Text shown »
###

Position Relative Audio Feedback When Using Graphical User Interface Controls

IP.com Disclosure Number: IPCOM000123922D
Original Publication Date: 1999-Jul-01
Included in the Prior Art Database: 2005-Apr-05
Document File: 2 page(s) / 71K

Publishing Venue

IBM

Related People

Bassett, RW: AUTHOR [+2]

Abstract

Disclosed is an improvement to computer operating system usability through the use of audio feedback based on the current position of a graphical user interface control such as but not limited to: (a) sliders (b) knobs / wheels (c) spinners / spin boxes (d) checkboxes (e) selection / choice / list boxes (f) text entry fields (g) radio buttons (h) menu bars

This text was extracted from an ASCII text file.
This is the abbreviated version, containing approximately 52% of the total text.

###

What to produce »
State whether each of the following statements agrees with the disclosure on audio feedback above, answering yes or no and quoting the words of the text that decide it. 1. The disclosure was originally published in 1999. 2. The version shown contains the full text of the disclosure. 3. Radio buttons are among the controls listed.

Provided data »
###

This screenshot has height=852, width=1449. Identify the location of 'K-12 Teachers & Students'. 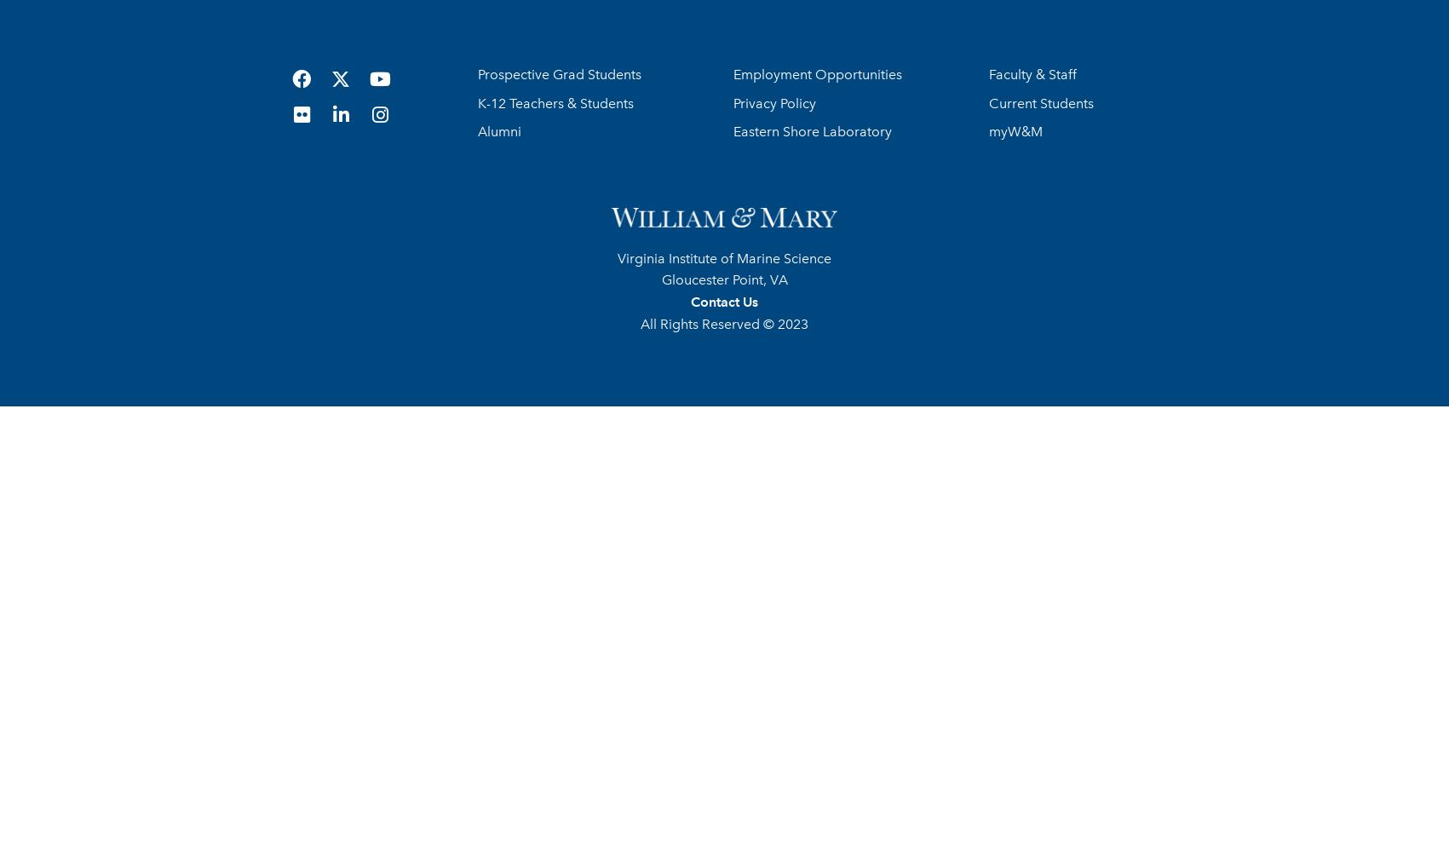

###

Answer below »
1. Yes: "Original Publication Date: 1999-Jul-01"
2. No: "This is the abbreviated version, containing approximately 52% of the total text."
3. Yes: "(g) radio buttons"